* [DIRECTIONS]
The required output holds only the lines from the one containing "Task: Navigate to the Advanced link" through the end of the material below, copied exactly, please, with no pictures.

******************************

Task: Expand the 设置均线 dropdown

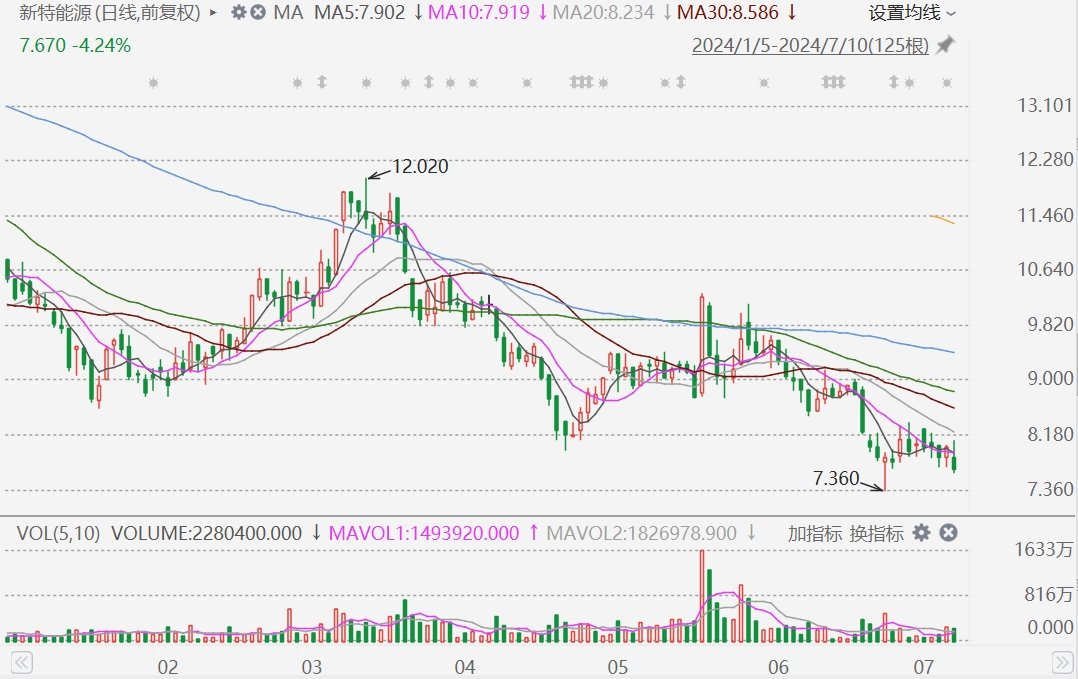Action: coord(911,13)
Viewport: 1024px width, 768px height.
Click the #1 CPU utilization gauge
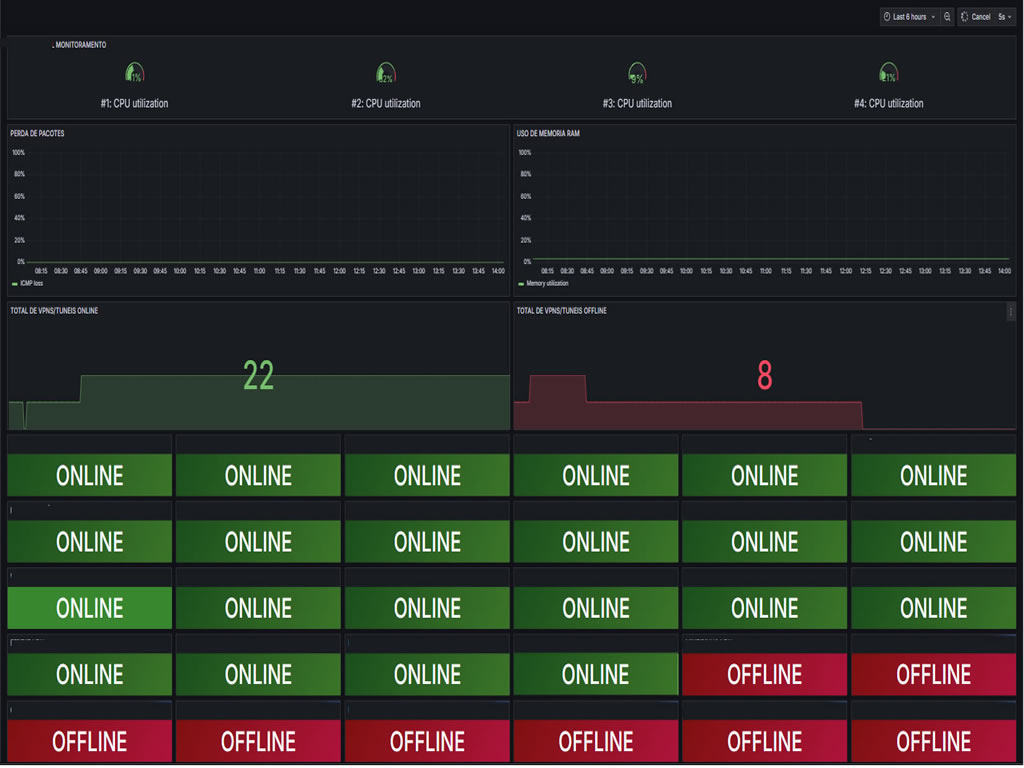coord(134,74)
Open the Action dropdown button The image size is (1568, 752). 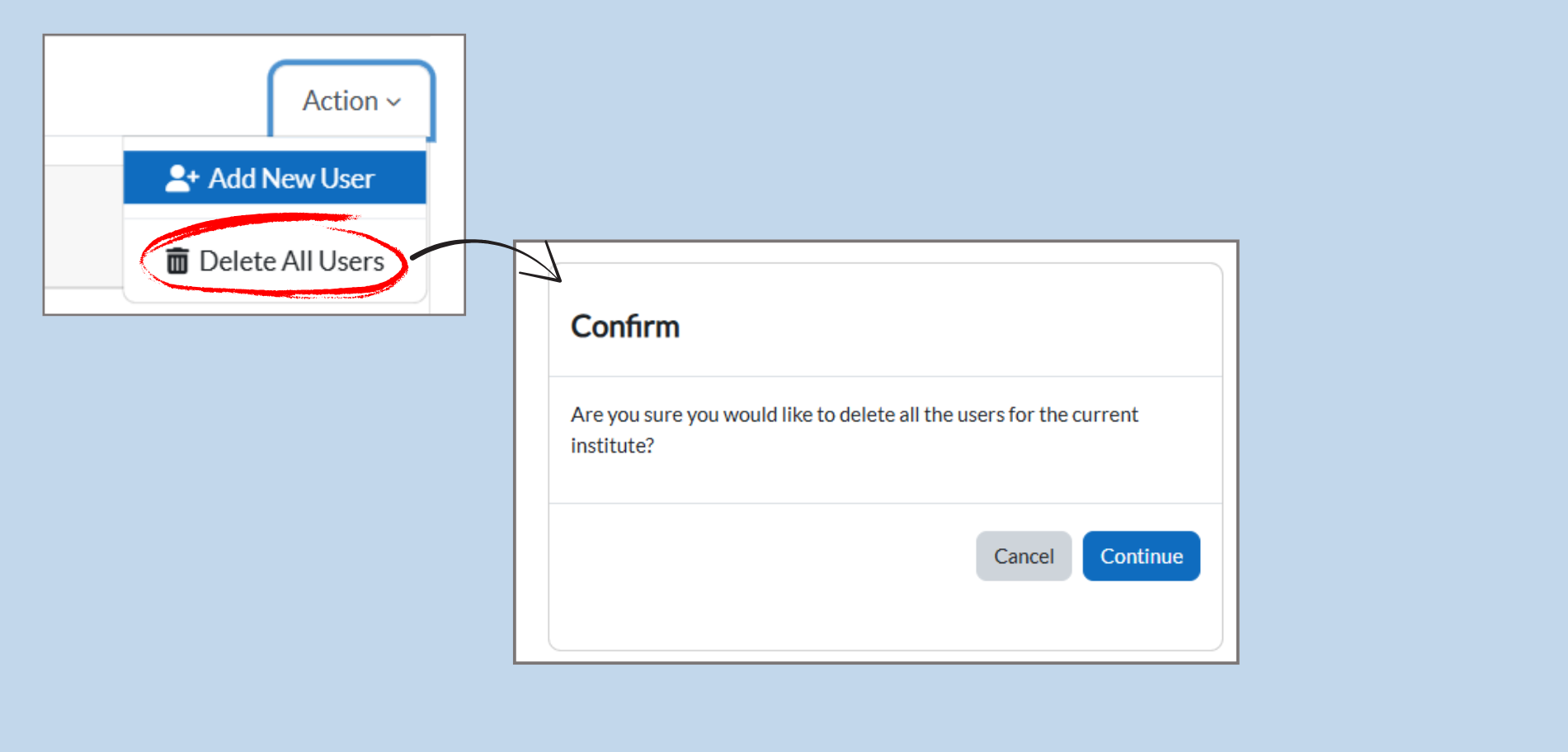click(351, 101)
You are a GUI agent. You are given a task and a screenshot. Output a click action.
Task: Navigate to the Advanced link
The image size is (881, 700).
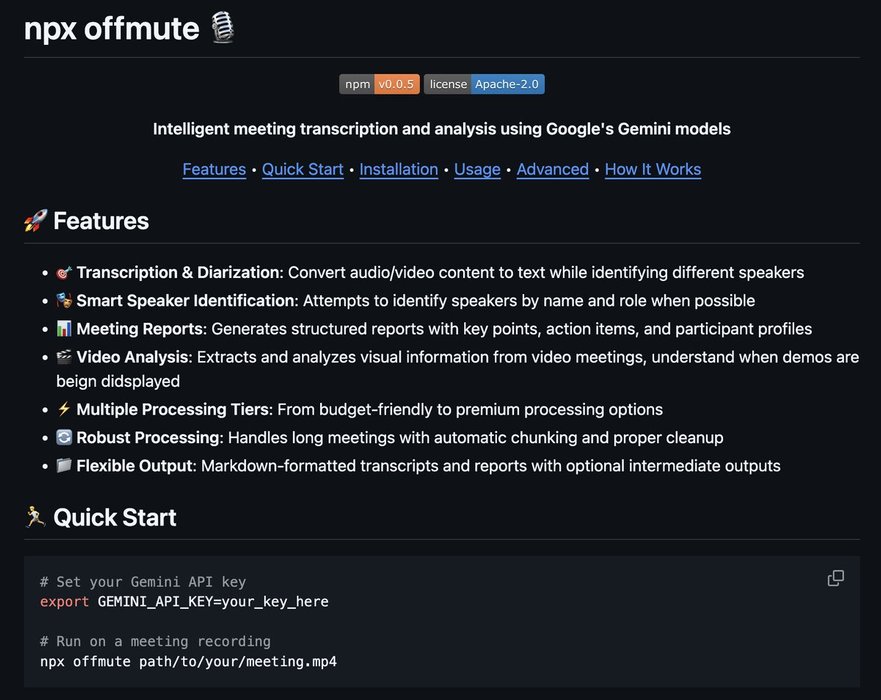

******************************

* [EXERCISE RESULT]
Task: Navigate to the Advanced link
The image size is (881, 700).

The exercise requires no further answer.